ARV is the single most important number in flip math, and it is also the easiest to fudge. Discipline checklist: (1) pull 3-5 closed comps within 0.5 miles, sold in the last 6 months, similar style and square footage to your finished product. (2) adjust comps for differences in finished square footage, garage, lot size, and condition. (3) haircut 5-10% for the appraiser's tendency to land at the median of the comp set, not the top. (4) check active and pending listings for price-pressure signals. In DFW infill, Redfin and Realtor.com pulls are reliable. In Houston, the HAR MLS data is strong. In San Antonio, inside-410 has good comp density. In Austin, recent appreciation flattening means trail-12-month comps may overstate ARV — bias to the last 4-month window.

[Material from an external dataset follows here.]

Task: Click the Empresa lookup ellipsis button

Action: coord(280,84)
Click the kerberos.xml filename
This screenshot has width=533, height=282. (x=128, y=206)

What this calculator is not

The 70% rule is a screen, not underwriting. A pass at 70% is not a guarantee the deal works — it just earns the deal a deeper look. Real underwriting needs an itemized rehab scope priced by your actual contractor, hard money terms in a written term sheet, comp work tight enough to defend in appraisal, and an exit plan (sell, or refi to DSCR via the BRRRR pivot). Use the "More details" section above to stress-test the deal with your specific financing terms.

Multiplier reference

When to use which

0.65 — Conservative
Weak ARV defense, first-time flipper, flat-appreciation markets.
0.70 — Standard
Well-comped market, experienced operator, normal rehab scope.
0.75 — Aggressive
Strong appreciation, proprietary deal flow, cosmetic-only rehab.

Most experienced Texas flippers anchor at 0.70 and only loosen for specific deals where the case is supported.

FAQ

Common 70% rule questions.

Got a deal under contract? Call us at (903) 402-5626 — we close fix-and-flip files in 7-14 days.

What is the 70% rule?
The 70% rule is the standard flip-investor heuristic: maximum purchase price equals 70% of After-Repair Value minus the rehab budget. The remaining 30% covers selling costs (commissions, title, repair credits), holding costs during the project, hard-money interest, and your profit + a buffer for ARV slippage and budget overruns. It is not underwriting — it is a fast triage tool to decide whether a deal deserves a deeper look.
Why 70% specifically?
The 30% gap built into the 70% rule is calibrated to typical flip economics: roughly 8% selling costs (6% commission + 2% misc), 4-6% hard-money interest + holding (4-6 months at 9-12%), and 15-18% target profit. Add those up and you get something close to 30%. Markets where selling costs run higher (some MLSs, harder-to-move price points), where hard-money rates are elevated, or where appreciation is flat all argue for tighter than 70%.
When should I use 65% vs 75%?
Use 65% in markets where ARV defensibility is weak (limited recent comps, atypical floor plan, or flat-to-declining appreciation), or when you are a first-time flipper without a track record of nailing budgets. Use 75% only in markets with strong appreciation tailwinds, where you have proprietary deal flow that isn't subject to bid-up, or where your rehab scope is unusually clean (cosmetic only, no surprises). Most experienced operators target 70% as a discipline floor and adjust by neighborhood.
How do I estimate ARV for a Texas flip?
Pull 3-5 closed comps within 0.5 miles, sold within the last 6 months, in similar style and square footage to your post-rehab finished product. Adjust for differences (square footage, garage, lot size, condition). Then haircut 5-10% for ARV-conservative underwriting — appraisers tend to come in at the median of the comp set, not the top. In DFW infill markets, lean on Redfin and Realtor.com pulls; in Houston, the HAR data is strong; in Austin, ABoR comps are reliable but appreciation has flattened so trail-12 comps may overstate ARV.
Does this calculator account for hard-money interest?
Yes — open the "More details" section. Provide an asking price, holding period, hard-money rate, and loan-to-cost percentage and the calculator estimates interest-only carry across the holding window, then deducts it (along with selling costs and total project cost) from ARV to estimate profit and ROI on cash. The interest model assumes interest-only, which mirrors typical fix-and-flip loan structures.